Among neighborhoods within 5 miles, Bryant Terrace leans more Democratic than 4 of 28 neighbors.

Bryant Terrace runs about 17 points more Democratic than Massachusetts as a whole.

Why Bryant Terrace leans the way it does

Density, race composition, education, and family structure all sit close to their national averages in Bryant Terrace. The lean here lands roughly where demographic data alone would predict.

Paved land cover and Democratic lean

Places with extensive paved surfaces tend to lean Democratic; Bryant Terrace, Malden, MA sits in the top tenth nationally on this measure. Paved ground does not change how people vote; it mostly reflects how urban and built-up a place is.

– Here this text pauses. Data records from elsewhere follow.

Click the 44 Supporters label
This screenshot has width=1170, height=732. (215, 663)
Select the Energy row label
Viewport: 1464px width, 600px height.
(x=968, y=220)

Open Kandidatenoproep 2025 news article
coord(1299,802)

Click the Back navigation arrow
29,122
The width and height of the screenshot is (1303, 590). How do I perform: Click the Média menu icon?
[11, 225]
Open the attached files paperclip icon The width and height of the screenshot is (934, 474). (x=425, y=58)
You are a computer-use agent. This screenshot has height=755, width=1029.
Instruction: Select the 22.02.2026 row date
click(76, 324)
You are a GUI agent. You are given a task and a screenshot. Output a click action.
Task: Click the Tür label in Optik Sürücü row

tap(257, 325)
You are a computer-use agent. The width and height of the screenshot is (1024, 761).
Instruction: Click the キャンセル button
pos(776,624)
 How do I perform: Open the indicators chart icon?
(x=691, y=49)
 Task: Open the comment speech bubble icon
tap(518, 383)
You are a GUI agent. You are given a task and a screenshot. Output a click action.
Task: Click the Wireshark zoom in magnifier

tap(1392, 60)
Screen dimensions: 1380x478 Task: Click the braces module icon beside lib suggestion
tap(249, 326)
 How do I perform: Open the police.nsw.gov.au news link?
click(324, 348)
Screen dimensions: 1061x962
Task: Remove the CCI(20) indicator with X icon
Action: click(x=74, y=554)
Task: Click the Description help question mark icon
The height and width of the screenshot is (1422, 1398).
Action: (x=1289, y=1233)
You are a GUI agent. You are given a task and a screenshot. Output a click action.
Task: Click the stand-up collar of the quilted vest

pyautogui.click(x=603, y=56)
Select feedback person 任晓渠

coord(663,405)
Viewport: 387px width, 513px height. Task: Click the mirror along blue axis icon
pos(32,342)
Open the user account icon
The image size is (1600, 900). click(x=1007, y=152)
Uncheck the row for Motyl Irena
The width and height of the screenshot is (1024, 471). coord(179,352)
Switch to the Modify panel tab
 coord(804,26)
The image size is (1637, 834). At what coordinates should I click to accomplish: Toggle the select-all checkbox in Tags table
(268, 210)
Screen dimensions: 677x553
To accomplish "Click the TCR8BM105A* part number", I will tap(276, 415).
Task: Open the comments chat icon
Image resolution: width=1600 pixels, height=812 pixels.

Why turnout in Bryant Terrace looks the way it does

Crowded housing lines up with lower turnout. About 6% of homes in Bryant Terrace have more than one occupant per room, above 82% of neighborhoods. Learn more about the findings and methodology on the political spectrum map.

Sources and methodology

Precinct-level voting records used to fit the model come from Massachusetts Secretary of the Commonwealth, Elections, distributed by the Voting and Election Science Team. Demographic inputs come from the U.S. Census Bureau (ACS 5-year estimates and the 2020 Decennial Census). Health and environmental inputs come from the CDC (PLACES and the Environmental Justice Index). Land cover comes from the USGS and EPA. Election-day and lead-up weather come from PRISM 4km daily grids and the NOAA Global Historical Climatology Network. Mail-voting and election-administration patterns come from the MIT Election Lab's Survey of the Performance of American Elections. Block-group crime detail comes from CrimeGrade. Internet data and modeling support provided by ISPreports.org.

Modeling and analysis by the BestNeighborhood data science team. Full methodology and findings: political spectrum map.

Methodology reviewed by the BestNeighborhood data team. Last updated May 2026.